PASSAGE GIVEN.
·····

Summit to Sea: a guest post by Jon Coles


This post is by Jon Coles, the Herald‘s Chief Writer, who has written about farming and rural affairs every week since the papers’ launch.

A CONTROVERSIAL project in Mid Wales faces opposition from local farmers and lost the support of a key local partner.

Summit to Sea’s website says: “The project will bring together one continuous, nature-rich area, stretching from the Pumlumon massif – the highest area in mid-Wales – down through wooded valleys to the Dyfi Estuary and out into Cardigan Bay. Within five years it will comprise at least 10,000 hectares of land and 28,400 hectares of sea.”

Pumlumon. Click to enlarge

The project is seen as a pilot for similar projects being eyed in rural areas of Pembrokeshire and Carmarthenshire and partly reflects the Welsh Government’s controversial plans for favouring nebulous ‘public goods’ over food production.


Drive towards Machynlleth from Talybont and signs in the roadside verges show opposition to the project growing the further north you go. Most say: ‘No to Rewilding’. There are few signs of any overt support.

A meeting of 150 local farmers in Talybont earlier this year rejected the project.
Just outside Machynlleth a particularly large sign rejecting rewilding underlines the farmers’ opposition.

Machynlleth. Click to enlarge

Once a market town for the livestock and wool trade, Machynlleth is now a prosperous exclave of bohemian incomers and boutique shopping in mid-Wales. The town’s centre supports a large Aga showroom, an old-fashioned cobbler making hand-made shoes, a variety of artisanal boutiques, antique shops, and no banks.

It is there that the ideas underpinning rewilding in the UK were, if not born, then first brought to the wider public’s attention.

George Monbiot is a trenchant critic of modern farming and has opined at length on what he claims is the adverse impact of sheep farming on the Welsh upland landscape. Mr Monbiot formerly resided near Machynlleth before returning to live in his native Oxfordshire some years ago.

Machynlleth, looking down Maengwyn Street to the A487 and the clock tower. Click to enlarge

In his book Feral, a seminal text for the rewilding movement in the UK, George Monbiot says: “Rewilding, to me, is about resisting the urge to control nature and allowing it to find its own way.”

Rewilding Britain is the principal partner for the Summit to Sea project.
The chief executive of Rewilding Britain is Rebecca Wrigley. Ms Wrigley is the partner of journalist and author George Monbiot.

·····

DATASET.
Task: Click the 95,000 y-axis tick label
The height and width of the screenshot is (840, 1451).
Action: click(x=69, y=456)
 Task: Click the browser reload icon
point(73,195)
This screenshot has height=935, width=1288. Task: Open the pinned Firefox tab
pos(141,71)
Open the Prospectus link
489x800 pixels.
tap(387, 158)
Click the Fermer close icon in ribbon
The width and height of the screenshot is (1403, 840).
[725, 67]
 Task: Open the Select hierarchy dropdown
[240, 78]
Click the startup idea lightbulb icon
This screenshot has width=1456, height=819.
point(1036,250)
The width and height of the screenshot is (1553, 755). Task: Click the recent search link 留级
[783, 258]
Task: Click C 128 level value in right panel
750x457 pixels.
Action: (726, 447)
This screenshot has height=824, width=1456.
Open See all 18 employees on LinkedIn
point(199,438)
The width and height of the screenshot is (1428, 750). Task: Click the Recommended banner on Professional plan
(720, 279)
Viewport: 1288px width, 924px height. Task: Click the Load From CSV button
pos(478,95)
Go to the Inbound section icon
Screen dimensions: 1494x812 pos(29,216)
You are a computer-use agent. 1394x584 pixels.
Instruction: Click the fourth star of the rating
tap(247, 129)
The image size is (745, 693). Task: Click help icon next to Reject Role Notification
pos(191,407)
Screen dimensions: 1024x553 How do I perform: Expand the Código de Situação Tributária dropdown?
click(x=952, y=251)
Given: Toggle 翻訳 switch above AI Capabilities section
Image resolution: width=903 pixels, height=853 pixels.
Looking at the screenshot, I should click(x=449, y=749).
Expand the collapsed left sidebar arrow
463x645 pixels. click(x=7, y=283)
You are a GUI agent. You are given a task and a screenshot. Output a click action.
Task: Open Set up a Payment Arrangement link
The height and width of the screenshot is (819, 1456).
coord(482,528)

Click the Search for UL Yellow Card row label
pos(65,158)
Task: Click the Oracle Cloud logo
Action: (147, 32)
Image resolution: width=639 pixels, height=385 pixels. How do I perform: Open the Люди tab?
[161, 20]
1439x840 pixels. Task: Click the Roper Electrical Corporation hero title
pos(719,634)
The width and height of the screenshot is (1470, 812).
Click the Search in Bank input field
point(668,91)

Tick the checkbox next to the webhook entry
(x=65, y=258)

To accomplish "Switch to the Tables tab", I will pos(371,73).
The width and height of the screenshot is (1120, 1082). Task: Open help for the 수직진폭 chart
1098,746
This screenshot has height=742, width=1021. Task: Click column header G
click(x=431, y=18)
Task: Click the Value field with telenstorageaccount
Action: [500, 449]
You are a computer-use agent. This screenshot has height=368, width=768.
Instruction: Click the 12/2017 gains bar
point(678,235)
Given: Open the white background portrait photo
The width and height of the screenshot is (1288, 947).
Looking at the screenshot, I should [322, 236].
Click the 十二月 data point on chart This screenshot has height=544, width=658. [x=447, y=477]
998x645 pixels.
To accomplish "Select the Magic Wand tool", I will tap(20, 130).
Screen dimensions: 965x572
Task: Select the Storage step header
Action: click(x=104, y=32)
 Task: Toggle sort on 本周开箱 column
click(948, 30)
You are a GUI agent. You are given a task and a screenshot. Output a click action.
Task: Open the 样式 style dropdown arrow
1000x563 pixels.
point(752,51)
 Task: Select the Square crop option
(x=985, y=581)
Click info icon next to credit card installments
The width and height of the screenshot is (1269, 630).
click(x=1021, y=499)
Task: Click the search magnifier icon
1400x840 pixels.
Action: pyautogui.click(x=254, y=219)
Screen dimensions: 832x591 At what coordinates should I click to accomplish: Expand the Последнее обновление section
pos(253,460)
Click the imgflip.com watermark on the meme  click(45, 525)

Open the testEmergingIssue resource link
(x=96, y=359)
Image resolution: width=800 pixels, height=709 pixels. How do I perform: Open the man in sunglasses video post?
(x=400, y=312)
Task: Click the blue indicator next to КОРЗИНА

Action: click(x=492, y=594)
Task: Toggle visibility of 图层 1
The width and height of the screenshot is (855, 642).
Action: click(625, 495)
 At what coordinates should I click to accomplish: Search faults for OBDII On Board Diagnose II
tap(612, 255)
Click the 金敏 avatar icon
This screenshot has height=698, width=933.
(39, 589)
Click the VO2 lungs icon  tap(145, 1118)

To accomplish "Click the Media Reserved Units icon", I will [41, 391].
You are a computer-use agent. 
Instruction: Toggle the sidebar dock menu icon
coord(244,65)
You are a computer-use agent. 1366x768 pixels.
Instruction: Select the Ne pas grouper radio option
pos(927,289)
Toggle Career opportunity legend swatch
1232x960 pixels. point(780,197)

·····

YOUR TASKS.
1) In the Summit to Sea post, who is the chief executive of Rewilding Britain?
2) Reproduce the Summit to Sea post from "A CONTROVERSIAL project" to "over food production.".

SOLUTIONS TO EACH TASK.
1) Rebecca Wrigley

2)
A CONTROVERSIAL project in Mid Wales faces opposition from local farmers and lost the support of a key local partner.

Summit to Sea’s website says: “The project will bring together one continuous, nature-rich area, stretching from the Pumlumon massif – the highest area in mid-Wales – down through wooded valleys to the Dyfi Estuary and out into Cardigan Bay. Within five years it will comprise at least 10,000 hectares of land and 28,400 hectares of sea.”

Pumlumon. Click to enlarge

The project is seen as a pilot for similar projects being eyed in rural areas of Pembrokeshire and Carmarthenshire and partly reflects the Welsh Government’s controversial plans for favouring nebulous ‘public goods’ over food production.